According to Dr. David Kranzler, who spent fifteen years extensively researching the subject and whose book, The Man who Stopped the Trains: George Montello, El Salvador, and Switzerland's Finest Hour, is due out in the fall, Montello, a Jew, arrived in Switzerland in 1942 after serving as the Honorary Consul of El Salvador in Hungary, Romania and Czechoslovakia between 1939 and 1941. Between 1942 and 1945, Montello arranged for 8,000 to 10,000 sets of El Salvadorian citizenship papers to be given to Jews and others at risk in the surrounding Nazi-occupied countries.
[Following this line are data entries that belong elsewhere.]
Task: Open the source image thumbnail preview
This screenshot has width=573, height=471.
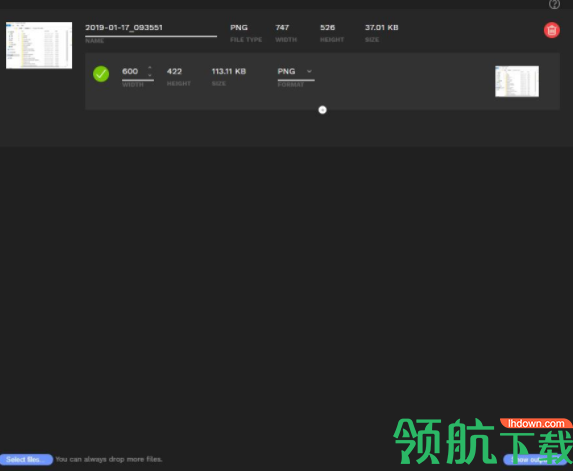Action: (39, 45)
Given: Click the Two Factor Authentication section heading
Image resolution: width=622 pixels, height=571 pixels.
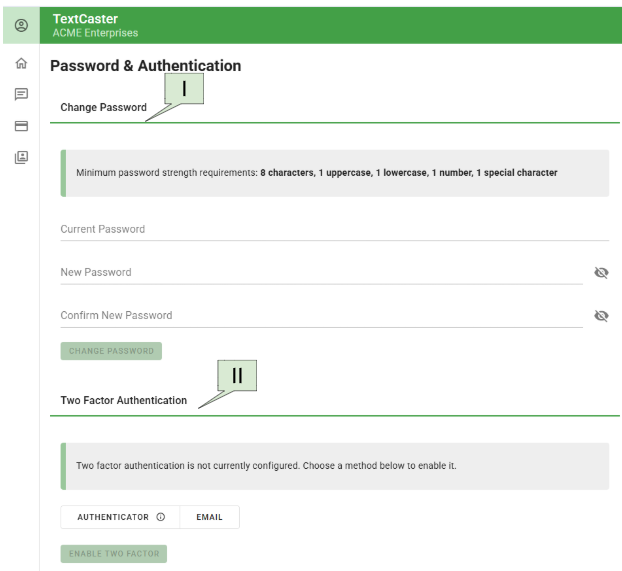Looking at the screenshot, I should tap(124, 400).
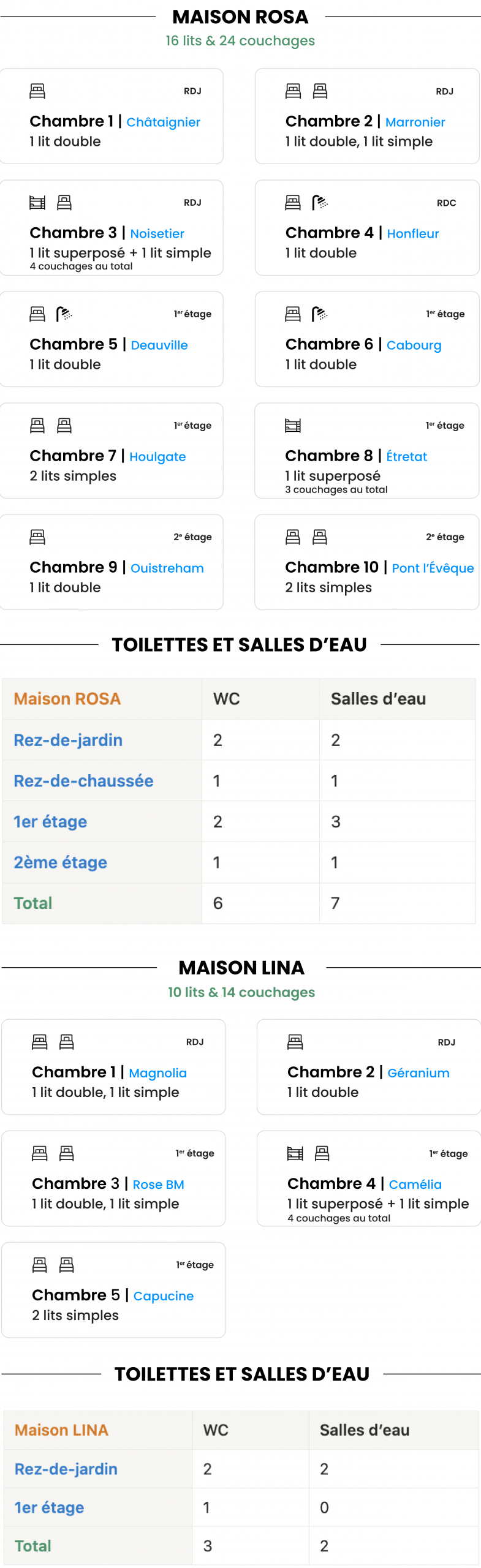
Task: Click the bunk bed icon in Camélia card
Action: [295, 1154]
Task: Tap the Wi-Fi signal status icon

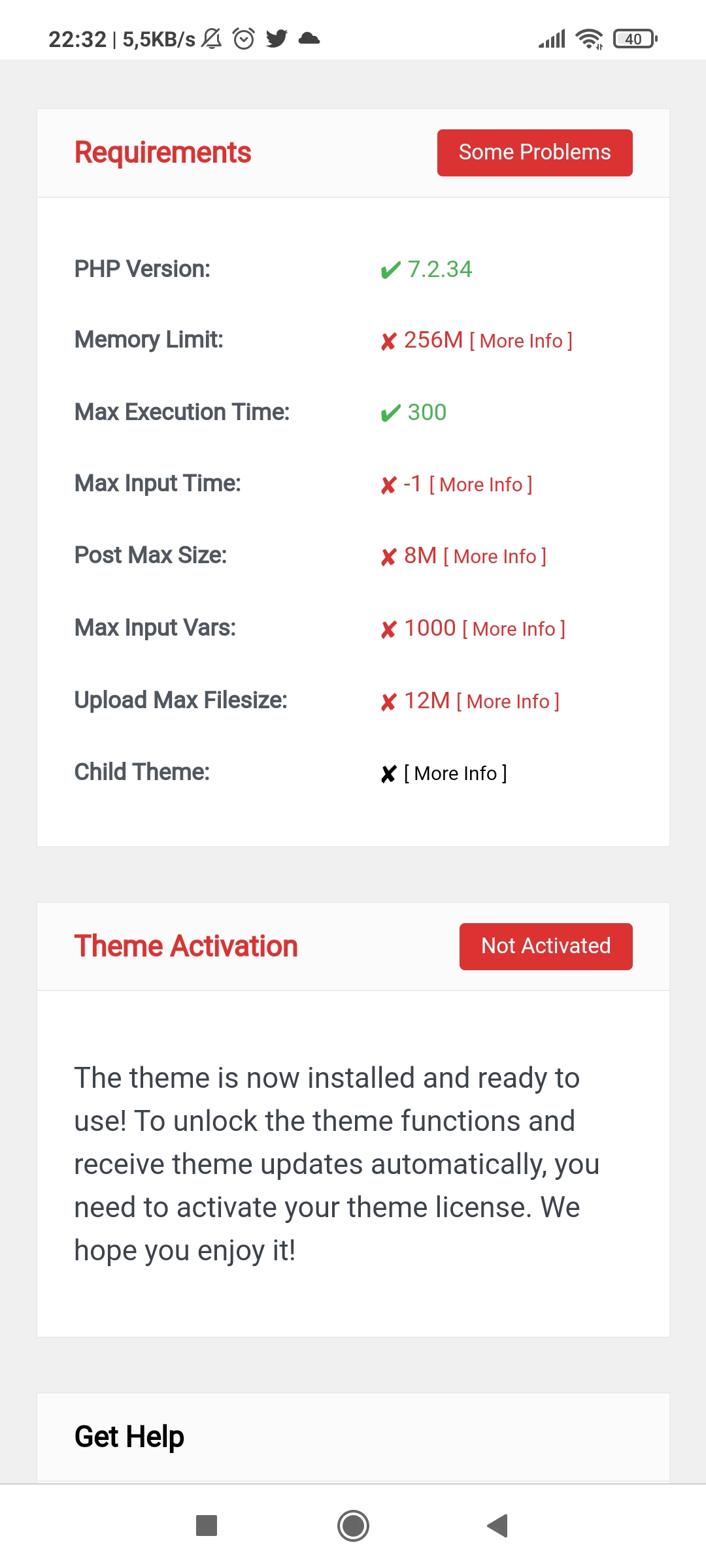Action: (590, 39)
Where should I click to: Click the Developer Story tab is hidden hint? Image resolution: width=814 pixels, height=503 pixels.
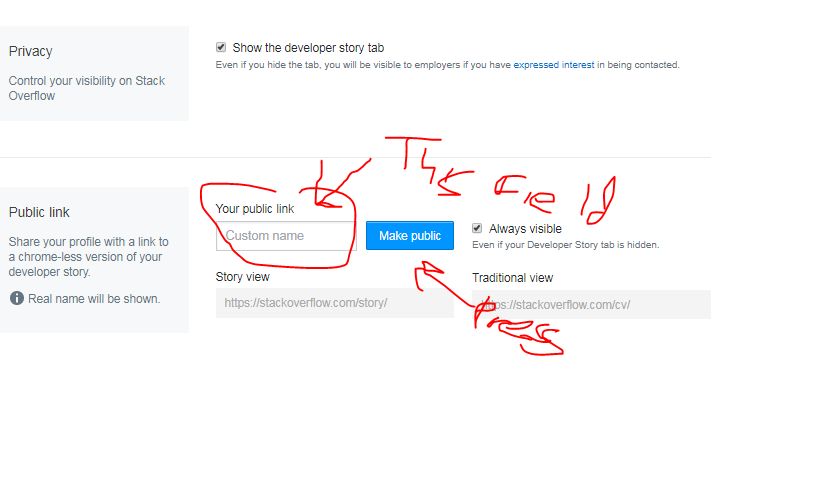click(x=565, y=244)
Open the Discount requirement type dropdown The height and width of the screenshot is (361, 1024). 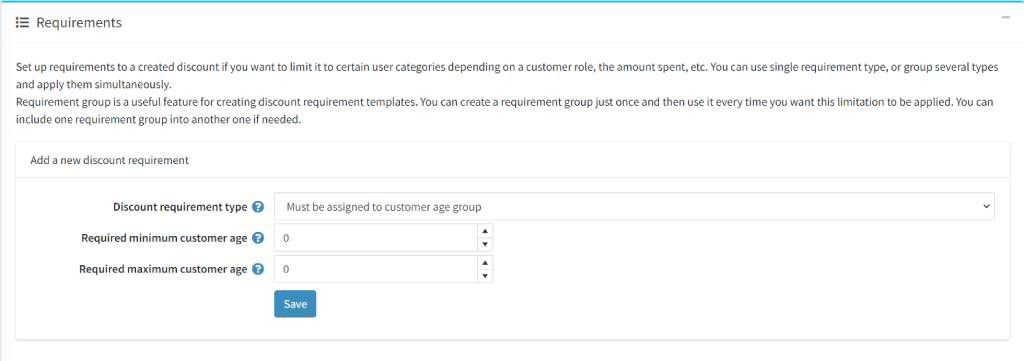click(634, 207)
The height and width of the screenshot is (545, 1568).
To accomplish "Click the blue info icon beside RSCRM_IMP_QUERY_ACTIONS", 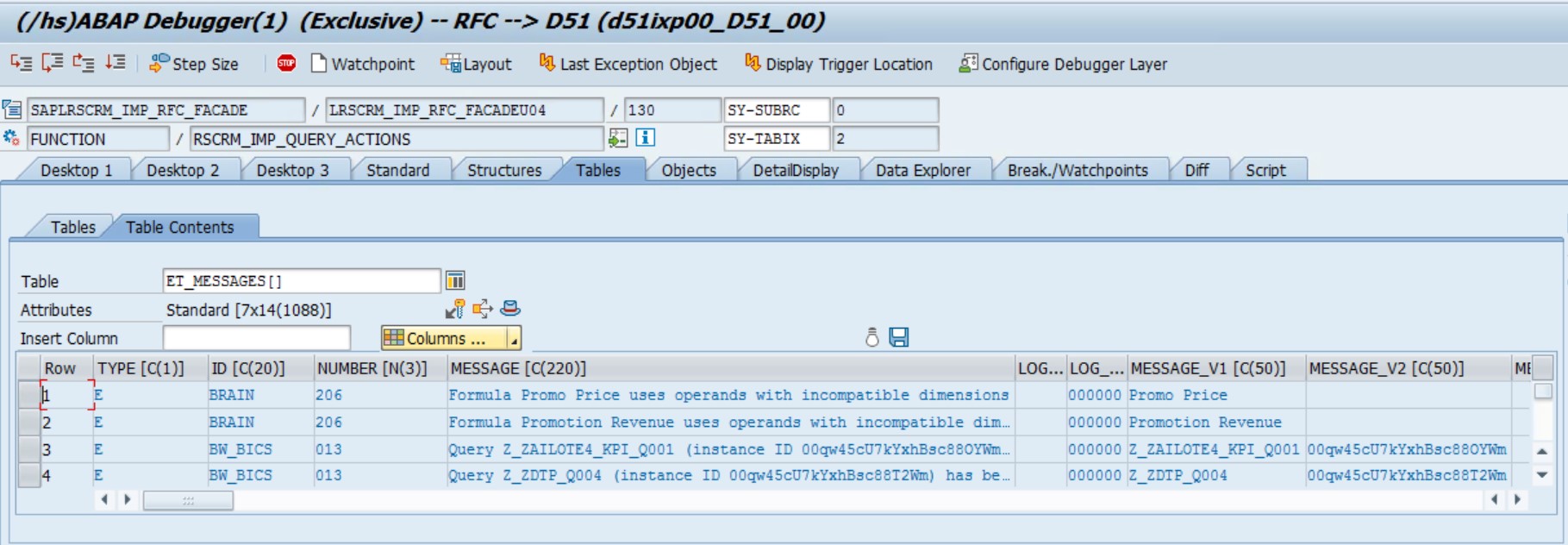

"We owe a moral debt to El Salvador. People need to know [about] the act of bravery of a small country in our time of dire need," said Dr. Chaim Katz, acting chairman of the B'nai B'rith World Center in Jerusalem, which hosted Kranzler.

El Salvador is one of only two countries whose embassy is situated in Jerusalem.

According to Suzana Hasenson, the acting Charge d'Affairs at the El Salvador Embassy, there are no actual El Salvadorian documents. "As far as I understand," she said, "they were giving out blank papers and telling people to fill in their names and add their pictures."

Virtually no one has ever heard the name George Montello. Retired Supreme Court Justice Gabriel Bach was one of the prosecutors in the Eichmann trial. "I was in charge of the Hungarian part of the trial. Nobody, not even the Jewish witnesses, mentioned him at the trial."